GiveSignup | RunSignup is a technology business.  The key investments are in building great technology and ensuring efficient, quality customer support and operations. So we have very high gross margins because the cost to operate a SaaS infrastructure are relatively low if there is enough transaction volume, like the level we have reached and aspire to. Our continuing investment in the business builds a moat of technology and customer satisfaction and word of mouth marketing and sales efficiency.

From Buffett's annual letter this year:
"All that’s required is the passage of time, an inner calm, ample diversification and a minimization of transactions and fees. The best results occur at companies that require minimal assets to conduct high-margin businesses – and offer goods or services that will expand their sales volume with only minor needs for additional capital."

Our Search for the Right Business Partners

We have taken a small Series A round of financing to enable our mission of helping our customers raise over $1 Billion per year.

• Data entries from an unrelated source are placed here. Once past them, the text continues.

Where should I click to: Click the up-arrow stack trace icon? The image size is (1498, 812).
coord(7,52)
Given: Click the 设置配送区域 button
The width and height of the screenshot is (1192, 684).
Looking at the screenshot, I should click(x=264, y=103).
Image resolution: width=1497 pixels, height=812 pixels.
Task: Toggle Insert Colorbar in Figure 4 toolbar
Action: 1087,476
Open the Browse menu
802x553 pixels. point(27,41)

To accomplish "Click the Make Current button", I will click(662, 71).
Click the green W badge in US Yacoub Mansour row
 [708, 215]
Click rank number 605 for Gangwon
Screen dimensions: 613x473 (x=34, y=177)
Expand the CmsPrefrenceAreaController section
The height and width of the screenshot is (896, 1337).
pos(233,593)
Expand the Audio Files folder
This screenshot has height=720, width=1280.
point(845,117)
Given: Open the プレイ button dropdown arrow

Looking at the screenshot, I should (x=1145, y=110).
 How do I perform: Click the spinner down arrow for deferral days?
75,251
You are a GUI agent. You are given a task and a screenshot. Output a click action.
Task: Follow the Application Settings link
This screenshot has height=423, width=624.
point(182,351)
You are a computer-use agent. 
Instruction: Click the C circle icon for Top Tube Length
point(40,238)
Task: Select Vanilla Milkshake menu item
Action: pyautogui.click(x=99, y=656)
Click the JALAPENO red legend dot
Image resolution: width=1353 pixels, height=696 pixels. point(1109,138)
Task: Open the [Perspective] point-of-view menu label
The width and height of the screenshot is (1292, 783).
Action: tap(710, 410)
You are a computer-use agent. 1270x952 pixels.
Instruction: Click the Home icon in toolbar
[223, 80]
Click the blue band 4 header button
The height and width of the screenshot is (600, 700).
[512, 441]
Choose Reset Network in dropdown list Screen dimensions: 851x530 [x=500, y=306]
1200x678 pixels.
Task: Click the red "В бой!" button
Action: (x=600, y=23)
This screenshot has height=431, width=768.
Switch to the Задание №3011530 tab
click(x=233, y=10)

We are lucky to have found great investment partners - Payroc, Sacha and Randy. Payroc is a payment processing company, and we have perfectly aligned goals. They would love nothing better than to see us increase our yearly volume of transactions on their platform.  Sacha and Randy are individuals that we have known for quite a while and who believe in our business and mission. They bring their expertise and experience as advisors to the company to help us achieve our mission.

As we prepare for a Series B round of funding by scaling our operations, we begin a search for an investment partner who sees the long term value of what we are building. Buffett writes about this in terms of comparing Berkshire Hathaway to a conglomerate - something we want to avoid:
"Over time, conglomerates have generally limited themselves to buying businesses in their entirety. That strategy, however, came with two major problems. One was unsolvable: Most of the truly great businesses had no interest in having anyone take them over. Consequently, deal-hungry conglomerateurs had to focus on so-so companies that lacked important and durable competitive strengths. That was not a great pond in which to fish. Beyond that, as conglomerateurs dipped into this universe of mediocre businesses, they often found themselves required to pay staggering “control” premiums to snare their quarry. Aspiring conglomerateurs knew the answer to this “overpayment” problem: They simply needed to manufacture a vastly overvalued stock of their own that could be used as a “currency” for pricey acquisitions. (“I’ll pay you $10,000 for your dog by giving you two of my $5,000 cats.”)"

The team at GiveSignup | RunSignup believes in our future and want similarly minded co-investors.